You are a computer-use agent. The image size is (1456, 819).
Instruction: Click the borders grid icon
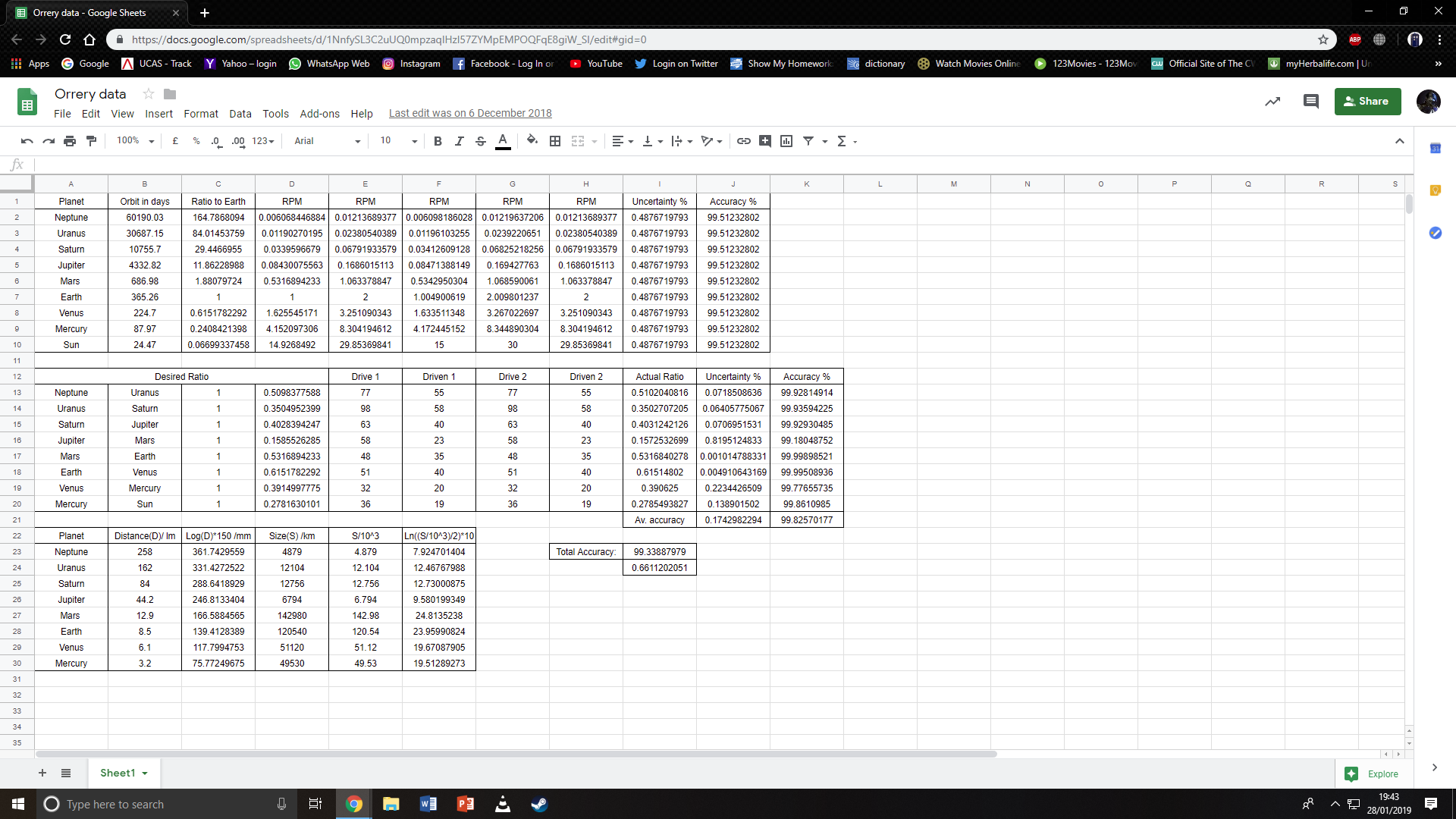coord(555,141)
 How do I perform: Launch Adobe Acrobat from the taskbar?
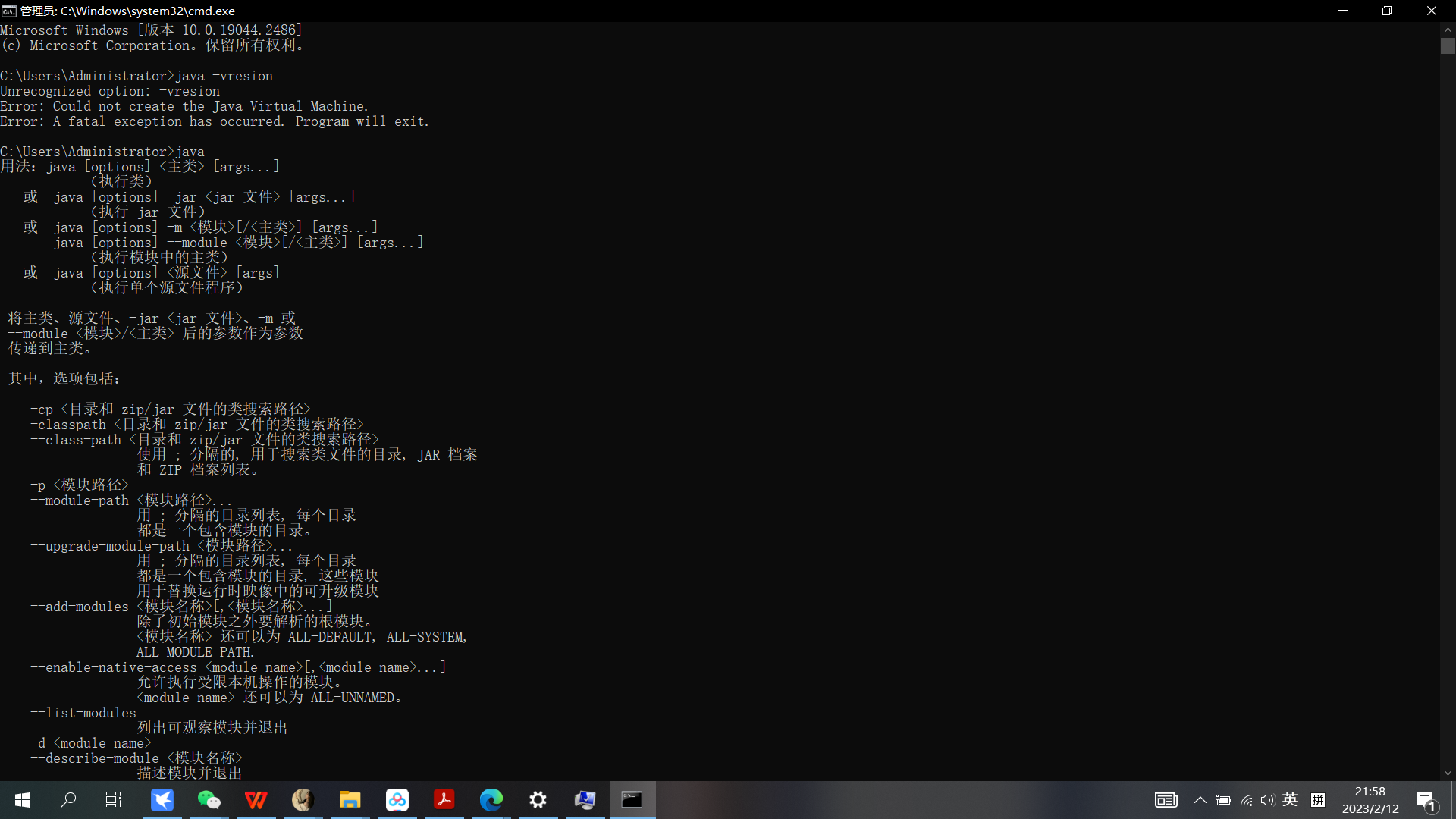[444, 799]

+++

### PROMPT
Pictures are to be left out; the answer must otherwise be exactly the lines from the one with "Instruction: Click the borders grid icon" through the final line of the entries above, both included.

### OUTPUT FOR THIS EXERCISE
Instruction: Click the borders grid icon
coord(555,141)
 How do I perform: Launch Adobe Acrobat from the taskbar?
[444, 799]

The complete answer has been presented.